The champ with a net worth of $450 million frequently flaunts his wealth on social media for all to envy. He said although he makes “great money” from exhibition fighting, he wound “walk away completely” if there was a chance he’d adsorb more physical contact.

“I am not going to put myself in a position where I am getting brutally beaten or I am taking punishment,” he explained. “I’m not going to fight just anyone though because I am not going to put myself in a position where it is rough and tough.”

He said the key is “working smarter, not harder,” in order to withstand in the boxing ring. It’s what helped him become more knowledgeable in life. With a superb record of 50-0 in official bouts, he explains that he “had great career because the less I get hit the longer you last.”

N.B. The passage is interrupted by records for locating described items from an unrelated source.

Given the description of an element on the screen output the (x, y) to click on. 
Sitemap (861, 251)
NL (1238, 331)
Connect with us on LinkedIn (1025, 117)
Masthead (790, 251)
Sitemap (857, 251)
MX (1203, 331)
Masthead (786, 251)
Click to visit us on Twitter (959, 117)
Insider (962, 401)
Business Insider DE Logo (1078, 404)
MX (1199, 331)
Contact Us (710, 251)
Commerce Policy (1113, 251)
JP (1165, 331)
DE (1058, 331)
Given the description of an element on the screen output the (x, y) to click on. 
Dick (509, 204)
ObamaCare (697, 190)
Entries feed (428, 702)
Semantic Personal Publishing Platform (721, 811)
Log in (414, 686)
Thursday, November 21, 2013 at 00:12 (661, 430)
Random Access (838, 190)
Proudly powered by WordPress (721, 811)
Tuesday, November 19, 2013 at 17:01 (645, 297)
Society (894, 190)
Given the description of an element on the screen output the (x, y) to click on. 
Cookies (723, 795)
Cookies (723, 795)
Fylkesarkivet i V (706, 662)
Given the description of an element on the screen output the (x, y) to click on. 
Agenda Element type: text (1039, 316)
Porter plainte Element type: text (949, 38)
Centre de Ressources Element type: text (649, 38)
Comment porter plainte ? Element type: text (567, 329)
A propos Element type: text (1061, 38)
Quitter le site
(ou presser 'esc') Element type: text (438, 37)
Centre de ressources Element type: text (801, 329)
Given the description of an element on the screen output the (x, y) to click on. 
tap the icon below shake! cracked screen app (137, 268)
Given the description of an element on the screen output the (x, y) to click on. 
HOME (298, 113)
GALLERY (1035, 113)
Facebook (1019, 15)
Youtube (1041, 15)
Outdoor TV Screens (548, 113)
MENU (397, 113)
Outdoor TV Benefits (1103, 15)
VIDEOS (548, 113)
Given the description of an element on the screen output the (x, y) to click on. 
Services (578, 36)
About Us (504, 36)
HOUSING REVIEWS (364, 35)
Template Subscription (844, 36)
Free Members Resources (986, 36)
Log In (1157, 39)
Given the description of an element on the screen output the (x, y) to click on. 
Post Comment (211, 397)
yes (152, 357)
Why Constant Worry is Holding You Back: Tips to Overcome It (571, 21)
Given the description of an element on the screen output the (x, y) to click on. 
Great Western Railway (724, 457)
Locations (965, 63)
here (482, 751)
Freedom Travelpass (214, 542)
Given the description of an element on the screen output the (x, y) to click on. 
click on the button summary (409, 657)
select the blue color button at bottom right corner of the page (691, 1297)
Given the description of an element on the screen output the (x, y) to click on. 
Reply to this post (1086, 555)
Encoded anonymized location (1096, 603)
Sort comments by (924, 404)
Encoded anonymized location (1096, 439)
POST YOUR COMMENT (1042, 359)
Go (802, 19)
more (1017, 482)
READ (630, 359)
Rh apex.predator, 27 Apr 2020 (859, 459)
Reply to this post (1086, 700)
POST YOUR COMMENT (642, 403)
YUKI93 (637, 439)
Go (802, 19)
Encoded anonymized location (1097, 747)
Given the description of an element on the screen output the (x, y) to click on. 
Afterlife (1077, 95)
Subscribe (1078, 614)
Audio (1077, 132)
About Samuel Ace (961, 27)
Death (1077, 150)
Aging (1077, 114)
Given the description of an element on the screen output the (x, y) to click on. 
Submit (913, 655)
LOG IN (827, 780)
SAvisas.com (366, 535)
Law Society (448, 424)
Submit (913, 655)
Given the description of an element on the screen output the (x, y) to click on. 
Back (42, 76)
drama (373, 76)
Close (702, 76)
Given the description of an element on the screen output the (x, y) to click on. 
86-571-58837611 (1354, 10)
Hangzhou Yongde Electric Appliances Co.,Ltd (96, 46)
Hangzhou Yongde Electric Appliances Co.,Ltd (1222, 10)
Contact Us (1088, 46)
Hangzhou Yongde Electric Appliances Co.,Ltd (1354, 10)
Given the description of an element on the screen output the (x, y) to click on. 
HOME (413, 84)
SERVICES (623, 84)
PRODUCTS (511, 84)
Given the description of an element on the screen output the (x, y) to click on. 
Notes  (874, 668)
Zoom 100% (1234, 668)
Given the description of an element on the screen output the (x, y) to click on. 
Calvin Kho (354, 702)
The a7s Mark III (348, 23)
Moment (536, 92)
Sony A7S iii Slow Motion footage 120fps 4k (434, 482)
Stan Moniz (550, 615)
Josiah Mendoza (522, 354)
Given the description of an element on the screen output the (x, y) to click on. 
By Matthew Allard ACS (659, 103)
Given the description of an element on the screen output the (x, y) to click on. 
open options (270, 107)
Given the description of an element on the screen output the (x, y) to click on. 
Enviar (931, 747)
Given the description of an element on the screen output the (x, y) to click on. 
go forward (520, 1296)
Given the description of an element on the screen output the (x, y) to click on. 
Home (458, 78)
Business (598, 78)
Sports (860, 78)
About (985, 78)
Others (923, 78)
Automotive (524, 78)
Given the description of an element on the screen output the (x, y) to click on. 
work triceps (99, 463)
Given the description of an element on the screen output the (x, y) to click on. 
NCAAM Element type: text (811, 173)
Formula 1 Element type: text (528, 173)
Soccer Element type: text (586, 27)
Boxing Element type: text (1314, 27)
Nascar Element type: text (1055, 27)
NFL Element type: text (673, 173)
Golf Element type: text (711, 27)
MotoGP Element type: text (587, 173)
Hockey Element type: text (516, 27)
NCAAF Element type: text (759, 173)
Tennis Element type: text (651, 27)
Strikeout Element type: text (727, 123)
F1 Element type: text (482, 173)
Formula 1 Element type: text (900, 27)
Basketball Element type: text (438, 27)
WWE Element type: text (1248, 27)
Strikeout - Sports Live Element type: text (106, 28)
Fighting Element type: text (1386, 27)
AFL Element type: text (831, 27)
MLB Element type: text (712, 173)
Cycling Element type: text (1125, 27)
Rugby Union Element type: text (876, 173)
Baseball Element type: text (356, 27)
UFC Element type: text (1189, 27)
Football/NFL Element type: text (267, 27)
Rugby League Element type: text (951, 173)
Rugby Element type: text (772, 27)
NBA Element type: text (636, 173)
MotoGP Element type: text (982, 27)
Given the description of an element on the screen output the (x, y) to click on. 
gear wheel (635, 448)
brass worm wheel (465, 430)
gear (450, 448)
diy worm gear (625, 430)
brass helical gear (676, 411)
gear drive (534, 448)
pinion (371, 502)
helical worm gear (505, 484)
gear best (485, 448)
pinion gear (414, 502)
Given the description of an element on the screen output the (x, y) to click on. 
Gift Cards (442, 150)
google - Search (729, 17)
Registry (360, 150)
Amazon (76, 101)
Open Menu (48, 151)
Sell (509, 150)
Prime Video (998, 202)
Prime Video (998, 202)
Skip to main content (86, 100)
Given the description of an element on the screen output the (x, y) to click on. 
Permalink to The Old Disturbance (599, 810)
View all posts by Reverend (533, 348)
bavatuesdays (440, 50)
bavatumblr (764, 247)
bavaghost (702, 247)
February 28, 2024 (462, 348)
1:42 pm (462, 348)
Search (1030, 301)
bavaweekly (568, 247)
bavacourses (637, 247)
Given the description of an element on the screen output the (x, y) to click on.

He concluded with, “As long as I am not taking any punches I am going to keep dong exhibitions and have fun.”

Title After Title

Mayweather has held world titles in various weight classes since his 1996 debut against Roberto Apodaca, who was also KO’d in the second round. He defeated Manny Pacquiao in 2015 and Connor McGregor during his infamous retirement match in 2017. In previous exhibition fights, he’s defeated Tenshin Nasukawa, Don Moore, and YouTube star Logan Paul. 

In another interview with SportMail, the officially retired boxer touched on the drastic change in “recording-breaking numbers” of viewers who have pay-per-view cable. He said feedback from an article showed that his successor in boxing’s pound-for-pound best hierarchy, Saul “Canelo” Alvaerez, was struggling in terms of sales.

Canelo’s first match against boxer Gennady Golovkin did 1.3 million, while the rematch sold for 1.1 million, according to TalkSports. Both aired on HBO, but their trilogy fight received the lowest numbers, at between 550-575,000 pay-per-view buys in the U.S.

‘That’s very, very low,” said Mayweather. “For a fighter like Canelo, it should be at the very top. It should be doing at least a million homes.”

He continued, “So it’s changed drastically. With Logan Paul, I was able to do over a million homes, so that was good. Pay-per-view has changed drastically, and people are finding a way to watch the fight without paying.” He added, “It really hurts the fighters.”